Cancer Innovation Is Advancing—But So Are Costs

There is no question that oncology has made remarkable progress. Immunotherapies, targeted treatments, CAR-T therapies, and precision medicine have extended survival and improved outcomes for many patients. But the cost trajectory has become unsustainable.

Research published in oncology journals has noted that many cancer drugs now exceed $100,000 per year, with some therapies costing substantially more. Even insured patients are struggling.

Another study found that nearly half of cancer patients enrolled in early-phase clinical trials reported monthly out-of-pocket costs exceeding $1,000.

The National Cancer Institute acknowledges that cancer remains one of the most expensive medical conditions to treat in the United States and that financial toxicity has become a major issue affecting patients and survivors. Yet despite all of this, discussions around cost still feel secondary at major oncology meetings.

The Industry Celebrates Innovation While Patients Fear Bankruptcy

Financial toxicity is no longer a fringe issue in oncology. Researchers have linked rising treatment costs to treatment nonadherence, emotional distress, poorer quality of life, and even worse outcomes. Some studies have shown cancer patients are significantly more likely to experience bankruptcy than individuals without cancer.

That should alarm everyone involved in cancer care. Because what exactly are we celebrating if patients cannot realistically afford the treatments being discussed?

At ASCO, there will be endless conversations about biomarkers, sequencing strategies, response rates, and combinations. But many patients are asking far simpler questions: “How do I pay for this?”

“Will my insurance cover it?”

“Will this treatment financially destroy my family?”

Those questions rarely make headlines from ASCO.

Oncology Has Become Increasingly Disconnected From Economic Reality

One of the biggest problems in oncology today is that success is often measured clinically while affordability is treated as someone else’s problem. Drug makers focus on innovation. Physicians focus on efficacy. Investors focus on revenue growth. Health systems focus on reimbursement.

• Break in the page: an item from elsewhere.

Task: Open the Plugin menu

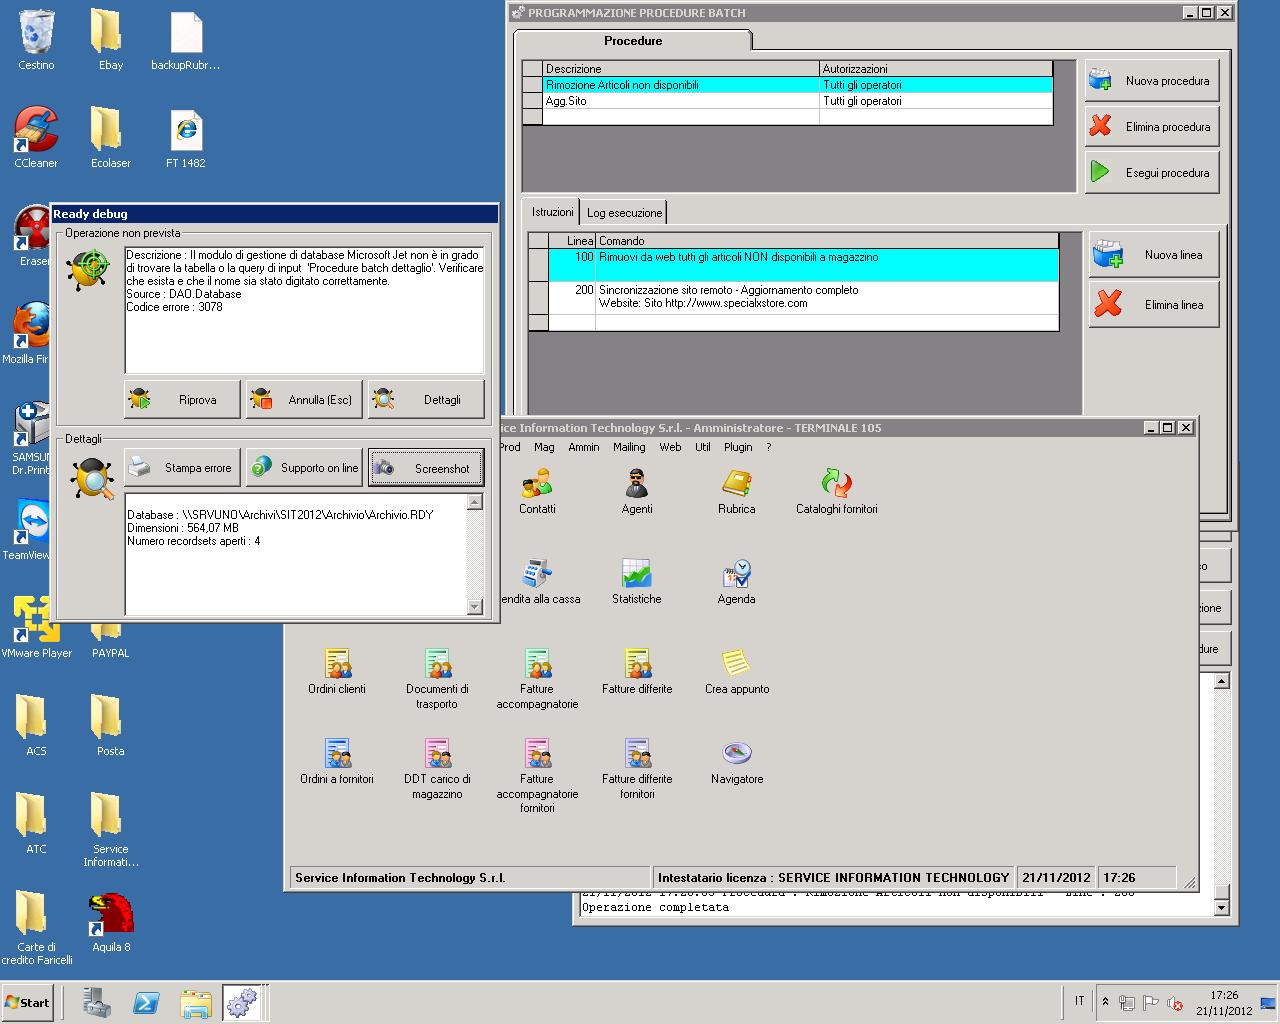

But patients experience all of it simultaneously.

ASCO itself recognized this issue years ago when it developed a value framework intended to evaluate clinical benefit alongside cost. Yet in practice, the oncology ecosystem still largely rewards innovation regardless of affordability.

The result is a system in which therapies that generate modest survival improvements can launch at staggering prices, while discussions about value remain uncomfortable and politically sensitive.

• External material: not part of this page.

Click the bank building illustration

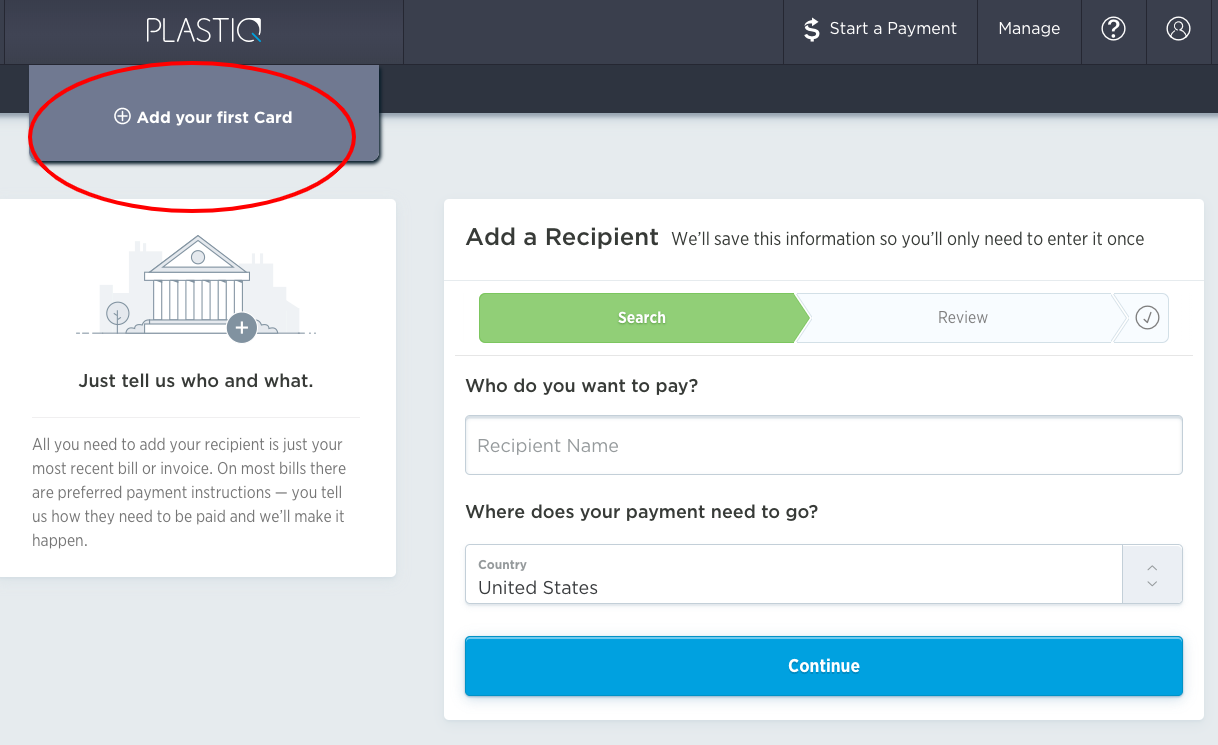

Financial Toxicity Is Now a Side Effect of Cancer Care

The phrase “financial toxicity” has become common in oncology for a reason. Researchers increasingly view the economic burden of cancer similarly to physical side effects from treatment itself. And unlike nausea or fatigue, financial toxicity affects entire families.

Patients delay retirement.

Drain savings.

Accumulate debt.

Skip doses.

Delay care.

Or avoid treatment altogether.

This issue is especially severe among lower-income patients, minorities, younger patients, and those who must travel long distances for care. Yet oncology conferences still tend to frame affordability as a policy discussion rather than a patient outcome issue. That mindset needs to change.

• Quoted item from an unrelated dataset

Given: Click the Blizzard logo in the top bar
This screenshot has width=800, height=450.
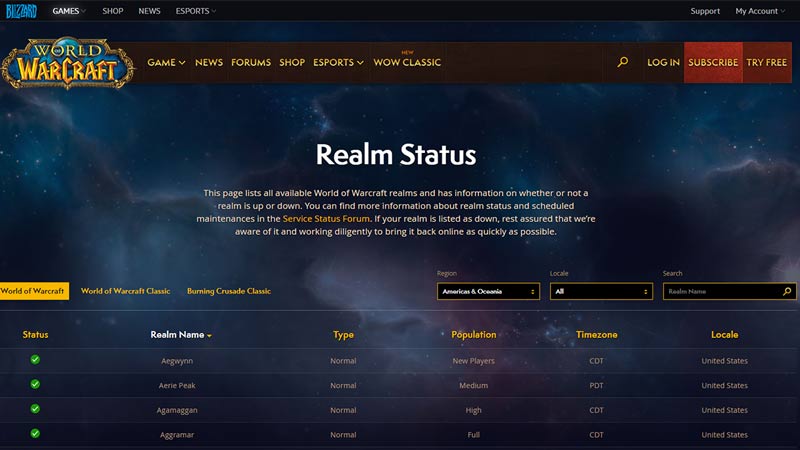Looking at the screenshot, I should [x=20, y=11].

ASCO Should Spend More Time Talking About Affordability

The oncology community should absolutely celebrate scientific advances. But it should also acknowledge that a cancer treatment people cannot realistically afford is not fully solving the problem. If ASCO truly wants to champion patient-centered care, affordability must become part of every major conversation—not just a breakout session tucked away in the schedule.

The future of oncology cannot simply be about developing more expensive therapies faster. It also has to be about creating a system where patients can access those therapies without financial devastation.

Because survival statistics mean little if surviving cancer leaves patients financially broken.